Retype everything from the line containing "Where should I" down to the end of the rows below, leaving the pictures out.

^^^^^^^^^^^^^^^^

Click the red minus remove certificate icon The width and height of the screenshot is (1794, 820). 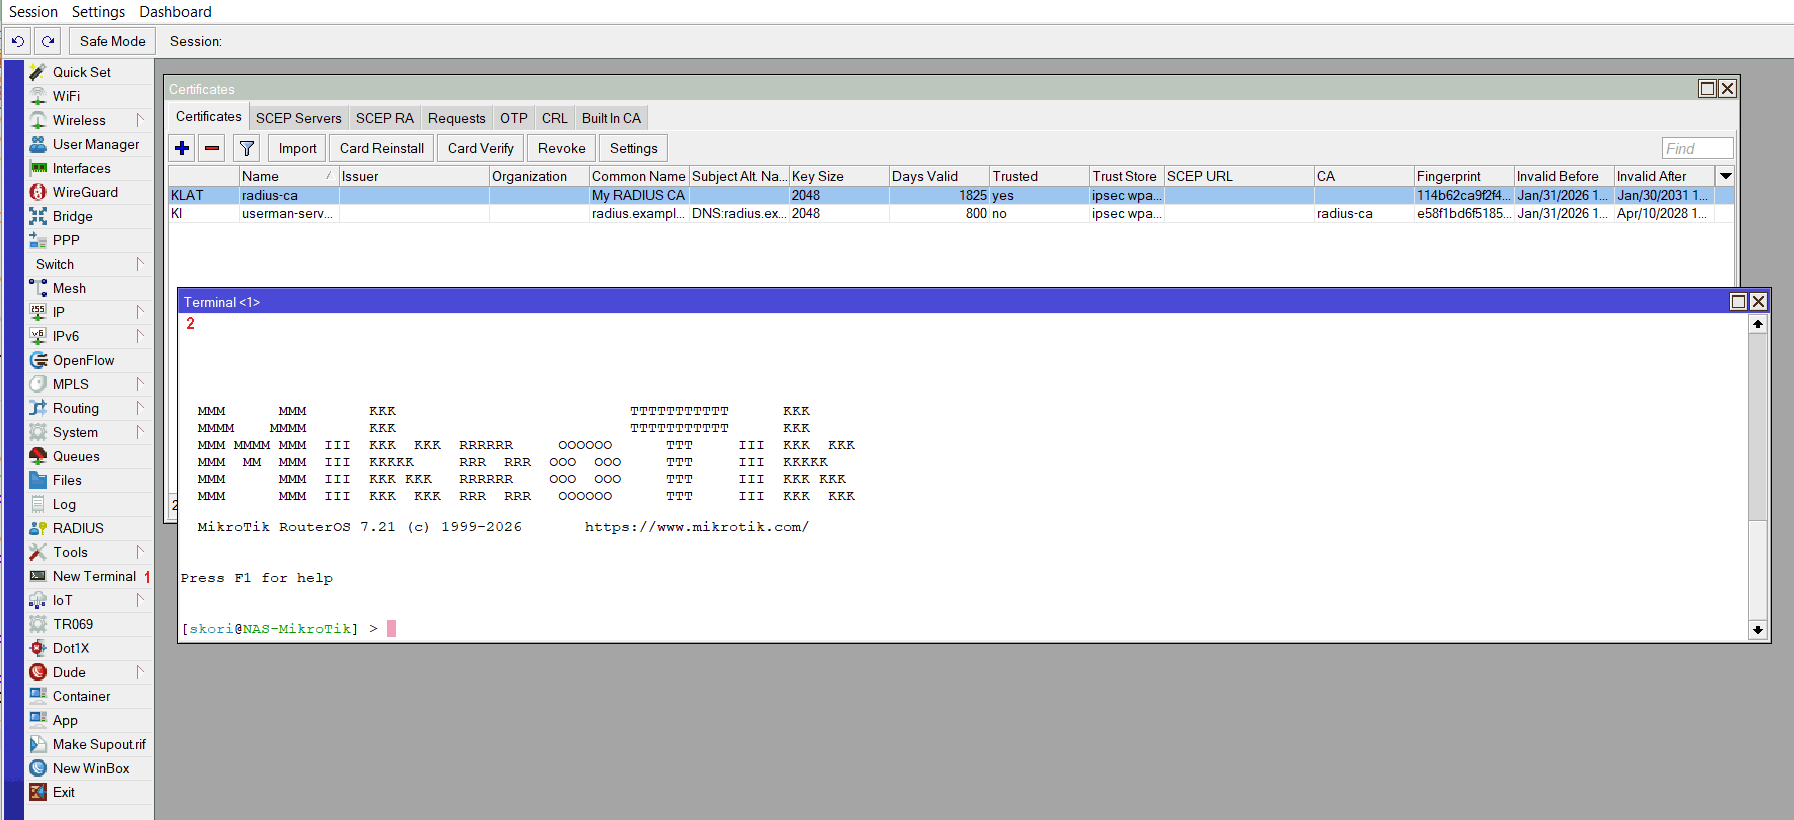(x=212, y=148)
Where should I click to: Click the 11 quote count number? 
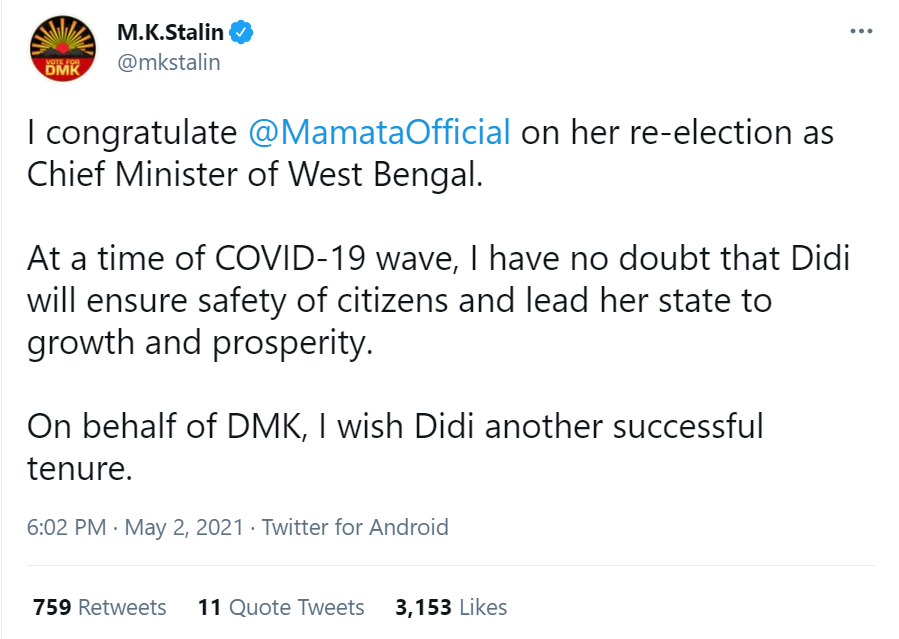(209, 607)
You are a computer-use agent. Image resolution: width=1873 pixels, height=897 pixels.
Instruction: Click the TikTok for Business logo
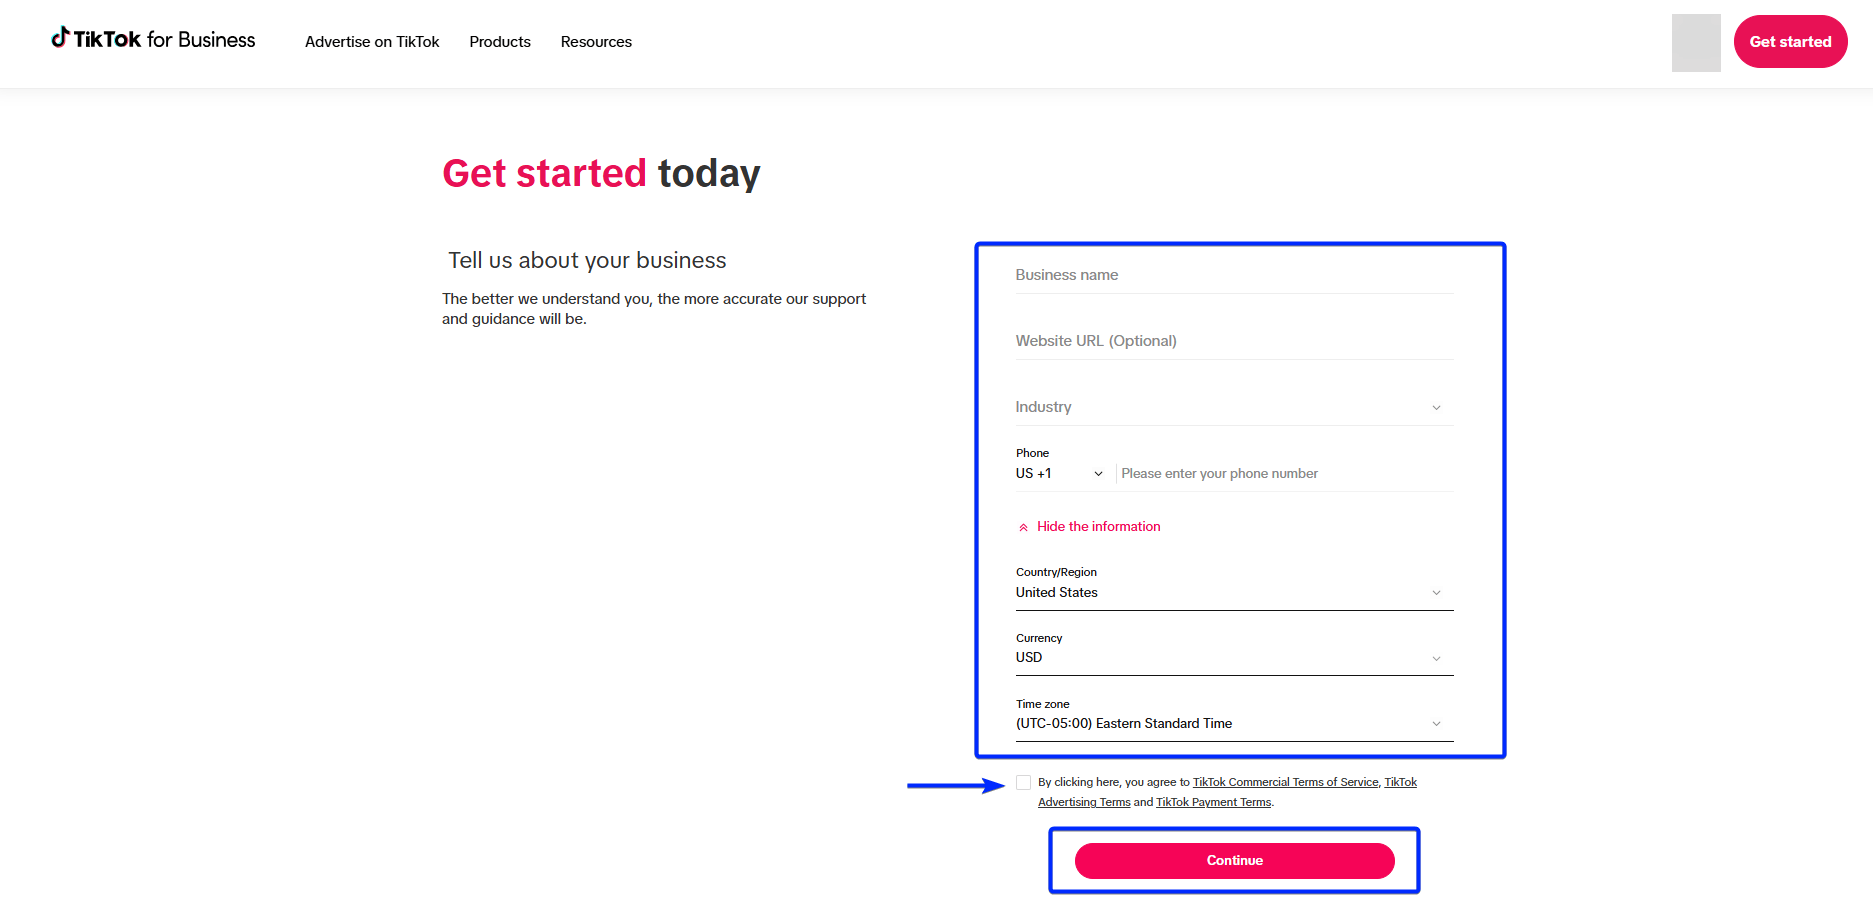pyautogui.click(x=153, y=40)
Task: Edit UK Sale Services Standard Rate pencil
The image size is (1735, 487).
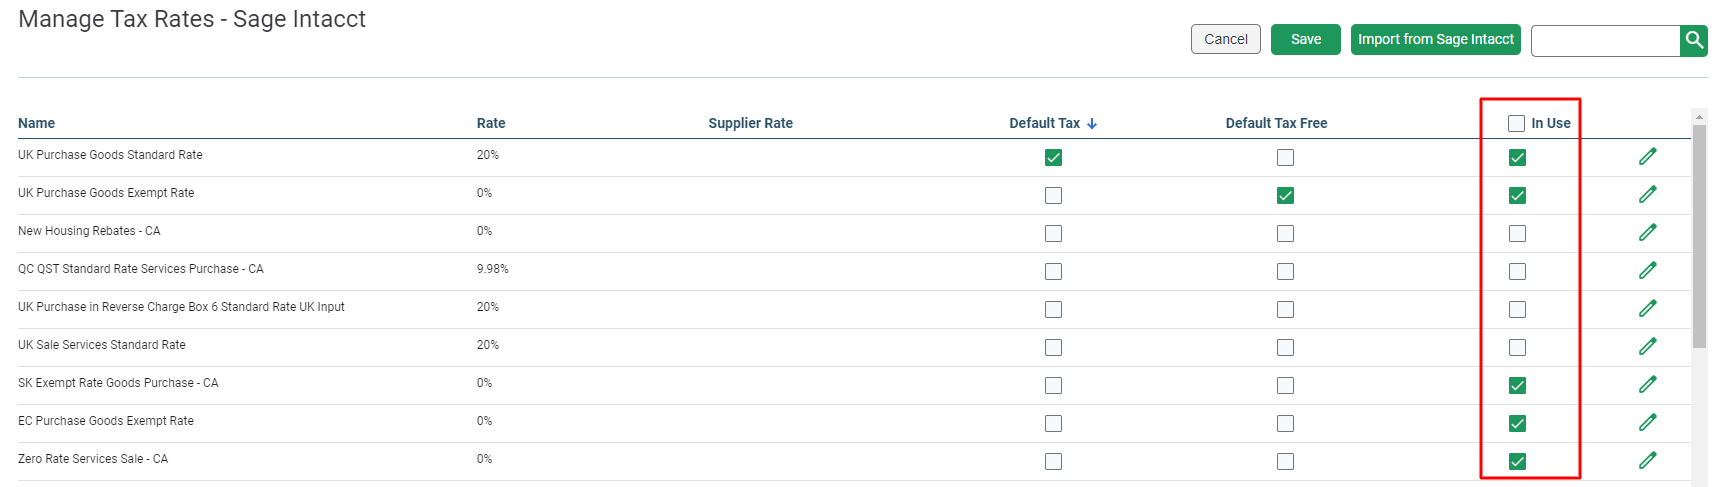Action: (1648, 346)
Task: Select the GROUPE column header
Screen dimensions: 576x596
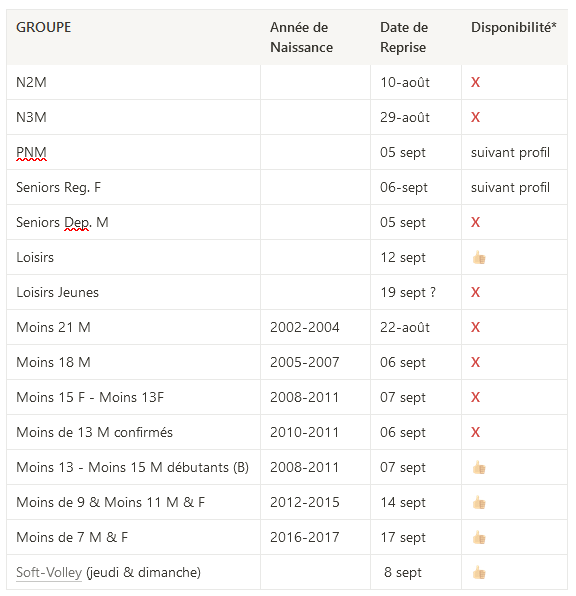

^^^^^^^^^^^^^^^^

-- ANSWER TO THE PROBLEM --
Where should I click to: Click the 11 quote count number? 
(209, 607)
You are a computer-use agent. Image resolution: width=1873 pixels, height=897 pixels.
Instruction: Click the TikTok for Business logo
pyautogui.click(x=153, y=40)
Task: Edit UK Sale Services Standard Rate pencil
The image size is (1735, 487).
Action: (1648, 346)
Task: Select the GROUPE column header
Screen dimensions: 576x596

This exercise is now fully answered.